How to keep index when merging two dataframes in r

2
votes

I have two dataframes:

> df1:
  a b
1 1 2
2 2 3
3 2 4
4 3 4
5 4 4
> df2:
  a b
1 1 1
2 1 2
3 2 3
4 3 4
5 5 5

Then merge df1 and df2 to get df3, please notice merge by=c("a","b")

df3<-merge(df1,df2)
> df3
  a b
1 1 2
2 2 3
3 3 4

I would like to get the index of rows in df1 which are selected, and add a column call "label" in df1. 

   > df1:
      a b label    
    1 1 2  TRUE
    2 2 3  TRUE
    3 2 4 FALSE
    4 3 4  TRUE
    5 4 4 FALSE

I tried this:

df1$label<-apply(df1,1,function (x) ifelse(nrow(merge(x,df3))>0,TRUE,FALSE))

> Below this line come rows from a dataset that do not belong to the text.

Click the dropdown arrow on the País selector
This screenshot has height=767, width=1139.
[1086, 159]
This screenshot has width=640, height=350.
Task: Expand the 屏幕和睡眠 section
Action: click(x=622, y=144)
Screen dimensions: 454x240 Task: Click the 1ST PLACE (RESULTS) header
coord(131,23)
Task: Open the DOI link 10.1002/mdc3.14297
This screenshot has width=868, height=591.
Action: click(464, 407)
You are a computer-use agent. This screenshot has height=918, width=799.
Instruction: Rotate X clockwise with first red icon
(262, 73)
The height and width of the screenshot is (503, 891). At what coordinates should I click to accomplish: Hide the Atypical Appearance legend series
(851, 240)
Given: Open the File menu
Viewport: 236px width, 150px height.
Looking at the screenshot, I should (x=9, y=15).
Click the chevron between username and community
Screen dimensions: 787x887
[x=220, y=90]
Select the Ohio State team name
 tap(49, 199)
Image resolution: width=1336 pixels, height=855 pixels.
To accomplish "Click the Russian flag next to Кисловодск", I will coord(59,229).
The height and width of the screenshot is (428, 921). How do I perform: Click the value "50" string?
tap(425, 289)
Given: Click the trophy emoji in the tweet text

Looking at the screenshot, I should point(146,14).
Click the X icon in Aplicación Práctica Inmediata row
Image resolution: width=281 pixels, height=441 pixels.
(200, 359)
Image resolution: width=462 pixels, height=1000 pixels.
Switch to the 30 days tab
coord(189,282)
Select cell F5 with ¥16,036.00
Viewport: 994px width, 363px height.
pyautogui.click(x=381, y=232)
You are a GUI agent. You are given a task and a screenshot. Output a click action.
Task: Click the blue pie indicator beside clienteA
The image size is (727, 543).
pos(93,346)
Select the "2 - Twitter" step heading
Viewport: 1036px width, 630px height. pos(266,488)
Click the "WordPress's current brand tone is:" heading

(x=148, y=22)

got the wrong result and it's very slow since my df1 is very large. Is there any easy way? like is.element in vectors? Thank you.

3
rmerge

3 Answers

1
votes

Merge on a and b by doing the equivalent of a LEFT OUTER JOIN in SQL, and then assign non-matching rows the value FALSE:

df1 <- data.frame(a=c(1,2,2,3,4), b=c(2,3,4,4,4))
df2 <- data.frame(a=c(1,1,3,5), b=c(1,2,4,5))
df2$label <- TRUE                                  # df1 matches to df2 is TRUE
df3 <- merge(df1, df2, by=c("a", "b"), all.x=TRUE) # merge on a AND b 
df3$label[is.na(df3$label)] <- FALSE               # non-match is FALSE

Output:

> df3
  a b label
1 1 2  TRUE
2 2 3  TRUE
3 2 4 FALSE
4 3 4  TRUE
5 4 4 FALSE
1
votes

Here's another way using data.table:

require(data.table)
setkey(setDT(df1), a)                     ## (1)
idx = df1[df2, which=TRUE, nomatch=0L]    ## (2)
df1[, label := FALSE][idx, label := TRUE] ## (3)
df1
#    a b label
# 1: 1 2  TRUE
# 2: 2 3 FALSE
# 3: 3 4  TRUE
# 4: 4 5 FALSE

  1. setDT converts data.frame to data.table by reference. And on the data.table, we setkey on column a - which basically reorders the data.table df1 by column a and marks that column as sorted. This is a prerequisite for join done in step 2.

  2. We perform a join of the form x[i] where x=df1 and i=df2. x has to be a keyed data.table and i can be a list, data.frame or data.table. The join is performed on the key column a. For each row of column a of df2, we find the matching rows, and return them by using the argument which=TRUE, and if there is a no match, we return a "0" for that row using nomatch=0L.

    At this step, we get idx = 1, 3, 0. Because, "1" and "3" matches the first and third rows, and "5" has no match.

  3. We set the entire label column to FALSE and update only those rows of idx to TRUE (those are the matching rows). This is done by reference once again (for speed and memory efficiency) using the := operator.

Have a look at the HTML vignettes to learn more.

0
votes

If the dataset if big, you can also try data.table

 library(data.table)
 setkey(setDT(df2),a)[df1][,c('label','b') := 
                       list(!is.na(b), i.b)][,i.b:= NULL][]
 #    a b label
 #1: 1 2  TRUE
 #2: 2 3 FALSE
 #3: 3 4  TRUE
 #4: 4 5 FALSE